Assignment. What you give back should be exactly the lines from the one with "Given: Click the Comment toolbar button" through the final line of the material, pictures removed; please add nothing.

Task data.
/---

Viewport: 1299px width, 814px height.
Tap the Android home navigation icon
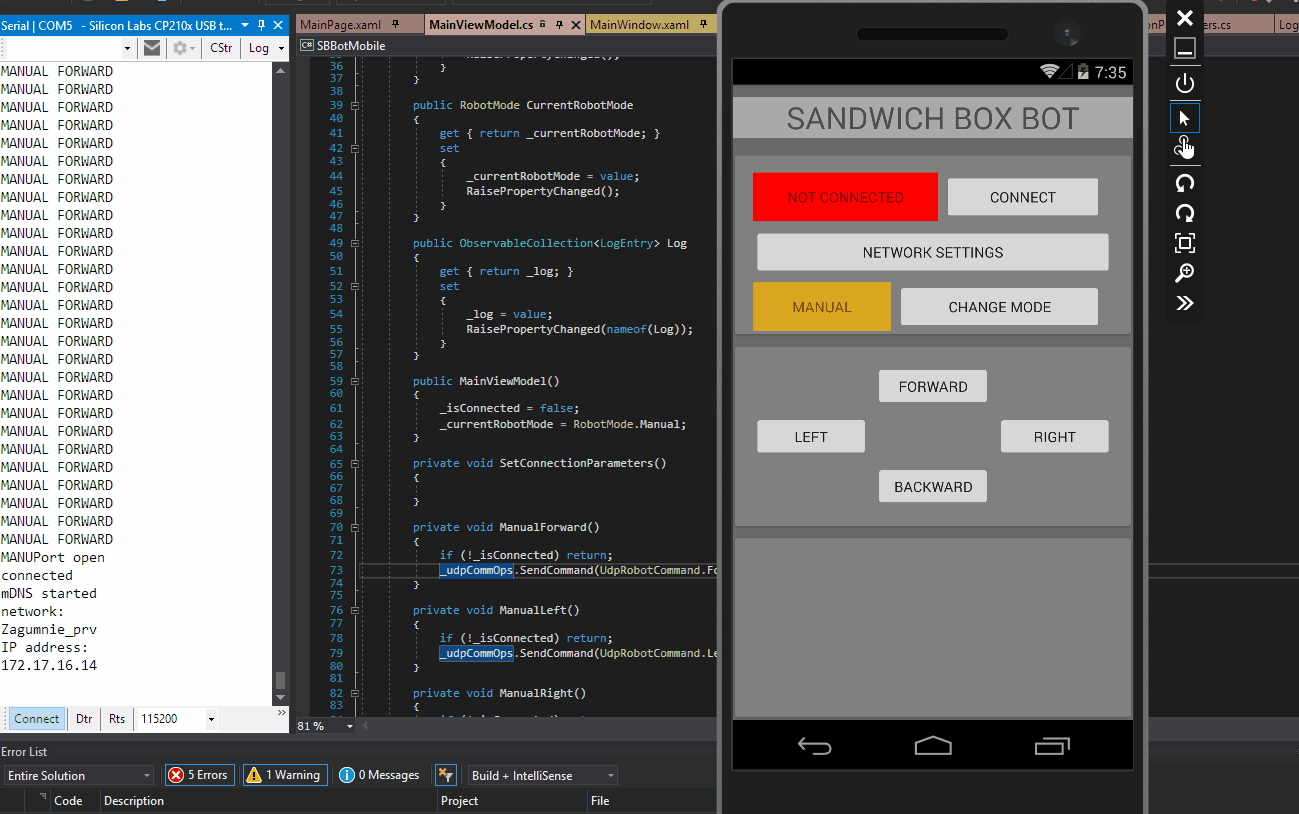(933, 745)
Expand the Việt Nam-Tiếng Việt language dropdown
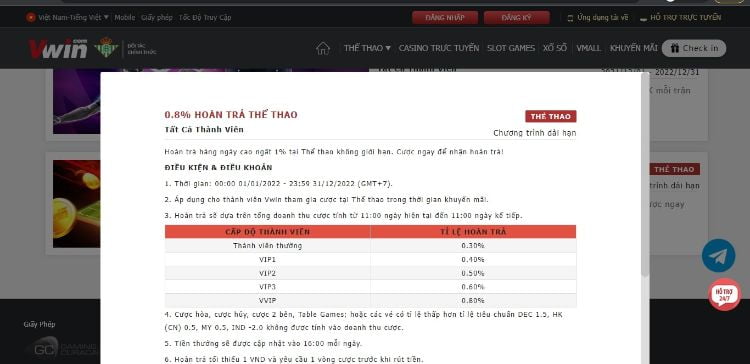 coord(67,17)
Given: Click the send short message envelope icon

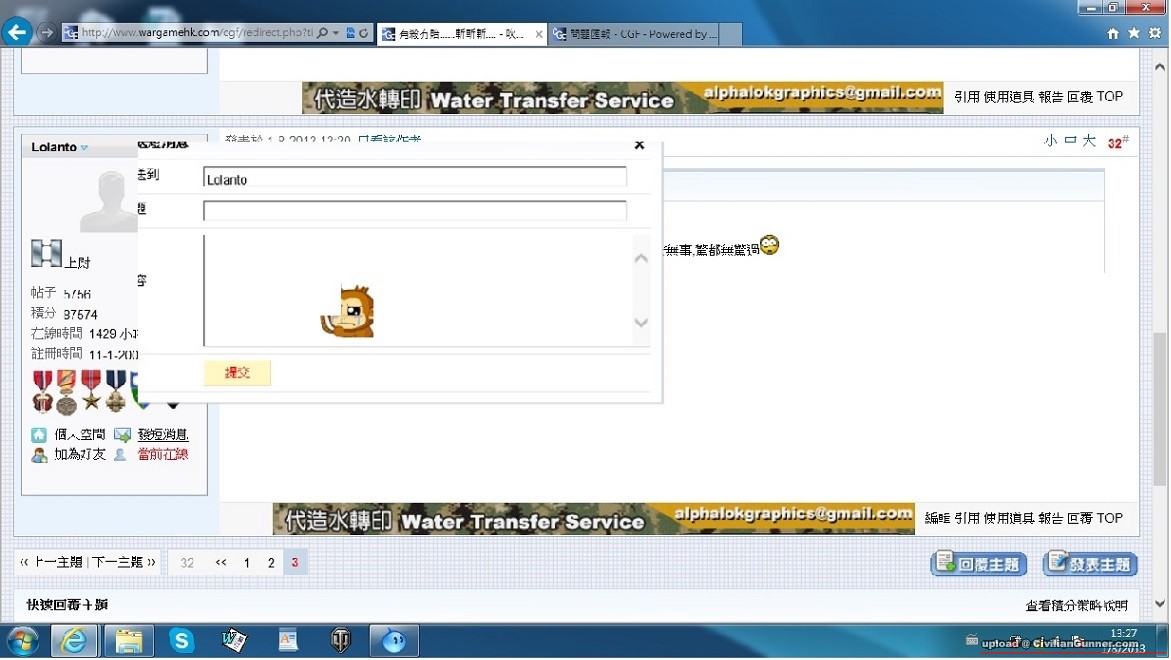Looking at the screenshot, I should [122, 435].
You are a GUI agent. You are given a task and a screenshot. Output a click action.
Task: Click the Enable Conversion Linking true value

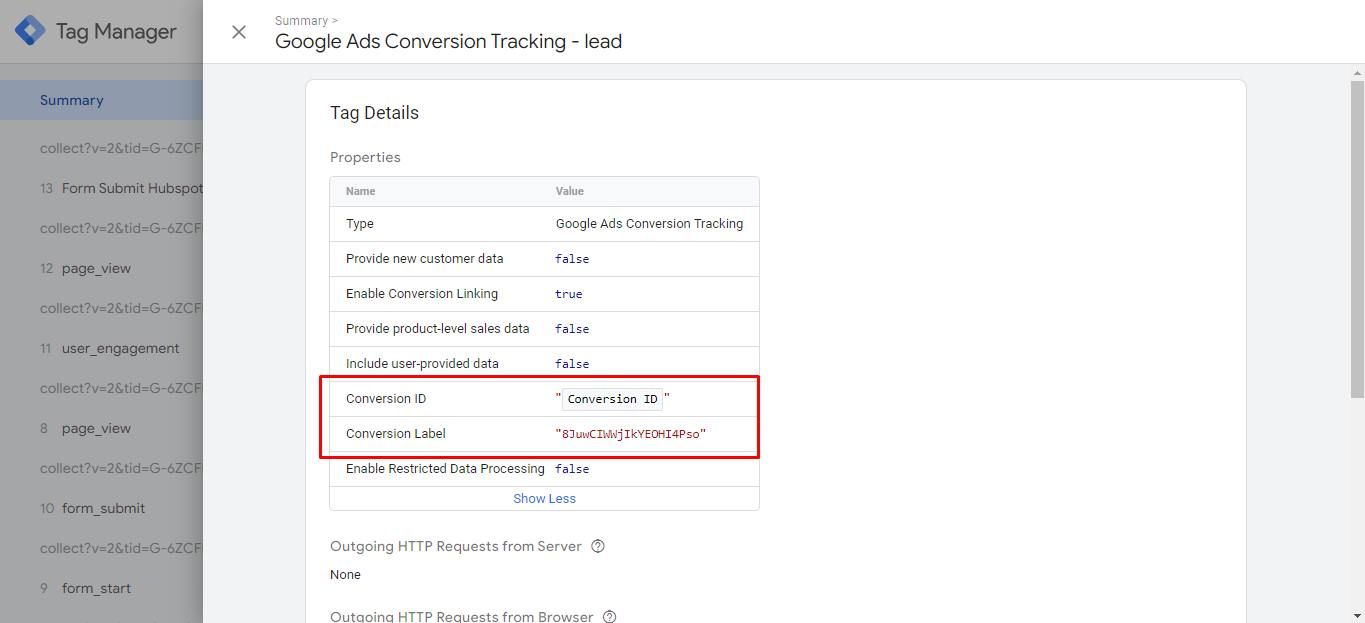pyautogui.click(x=568, y=294)
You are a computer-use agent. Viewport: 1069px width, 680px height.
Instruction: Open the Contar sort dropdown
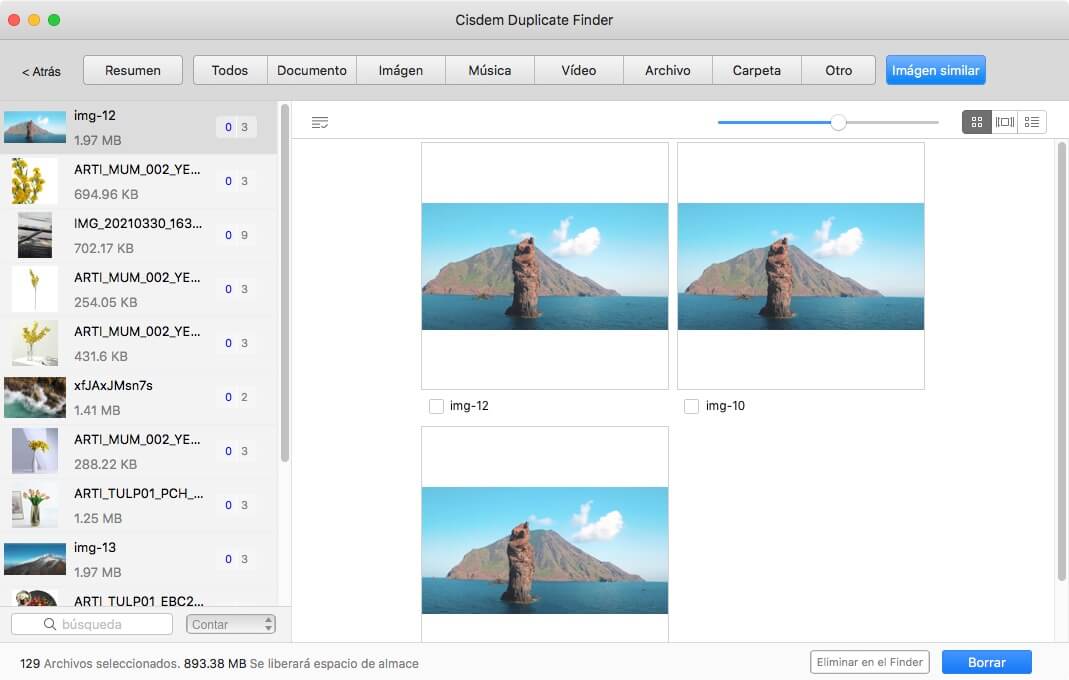(230, 624)
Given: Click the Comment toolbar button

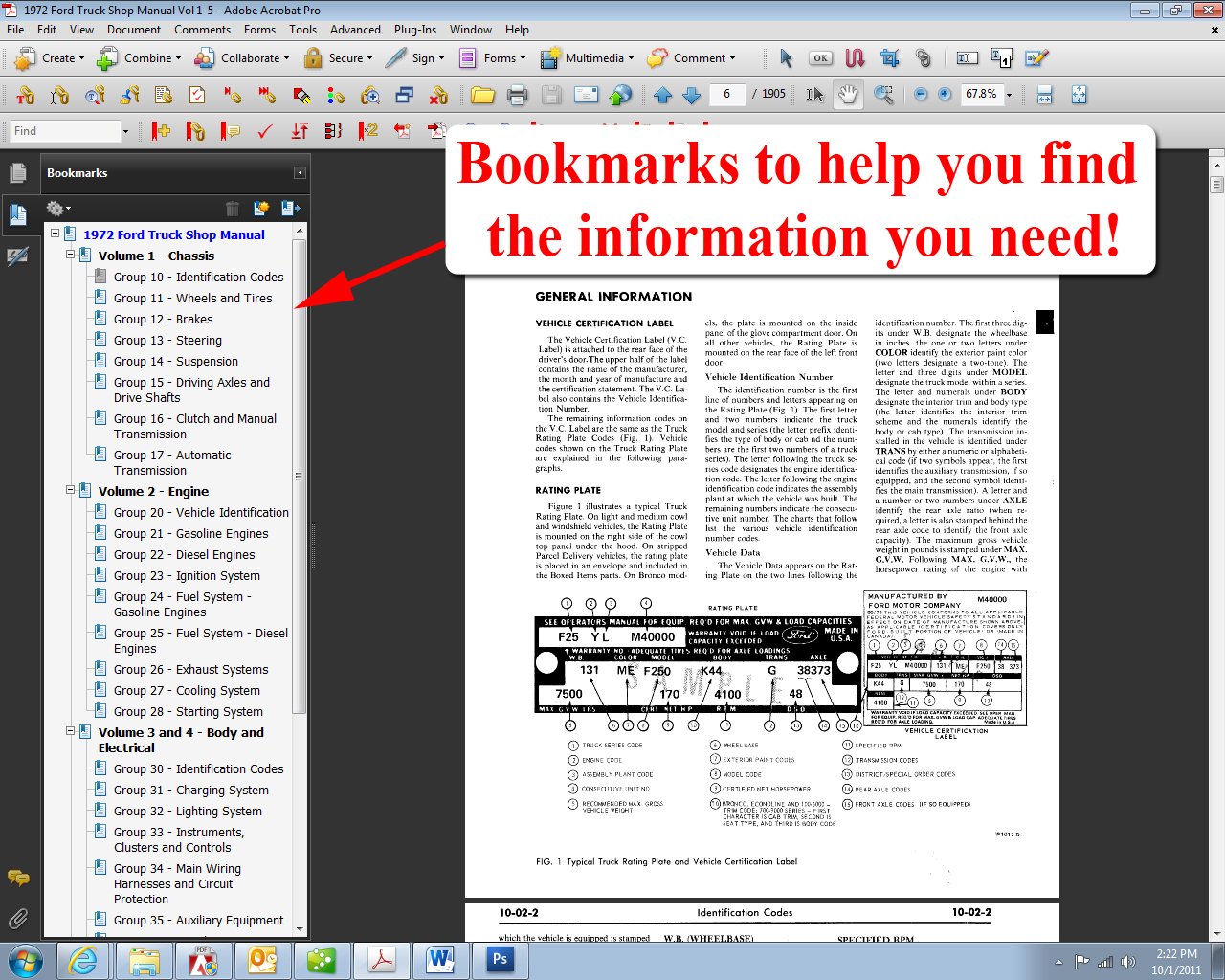Looking at the screenshot, I should coord(692,58).
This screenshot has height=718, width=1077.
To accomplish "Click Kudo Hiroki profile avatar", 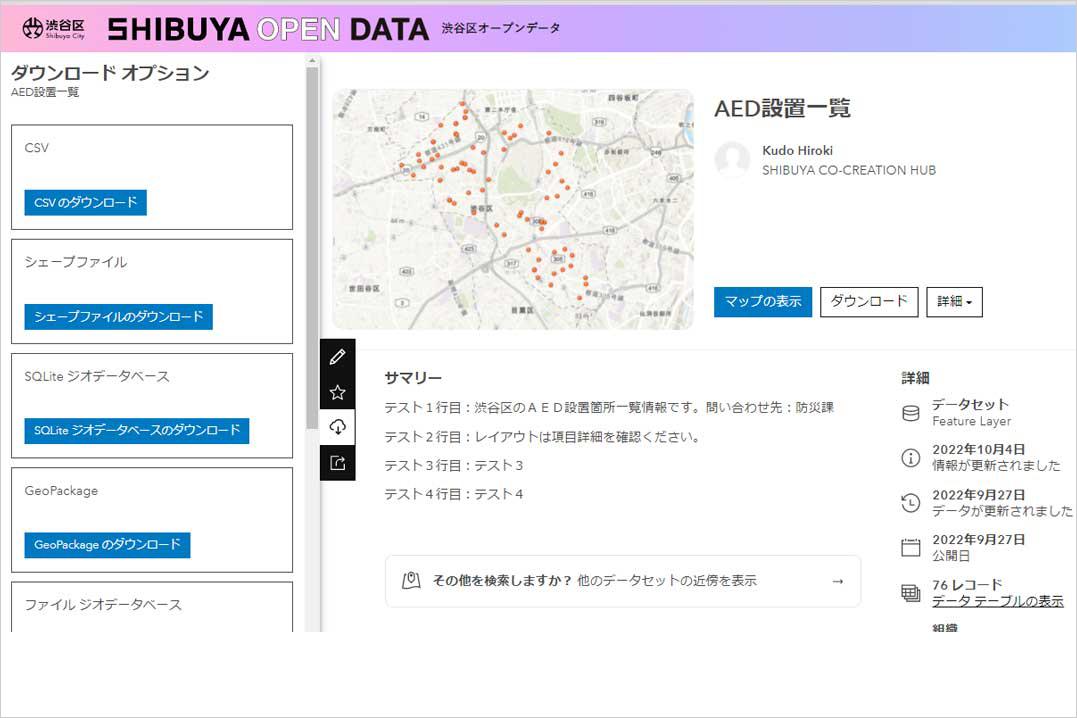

\---

Answer to the problem.
Given: Click the Comment toolbar button

Looking at the screenshot, I should coord(692,58).
This screenshot has height=718, width=1077.
To accomplish "Click Kudo Hiroki profile avatar", 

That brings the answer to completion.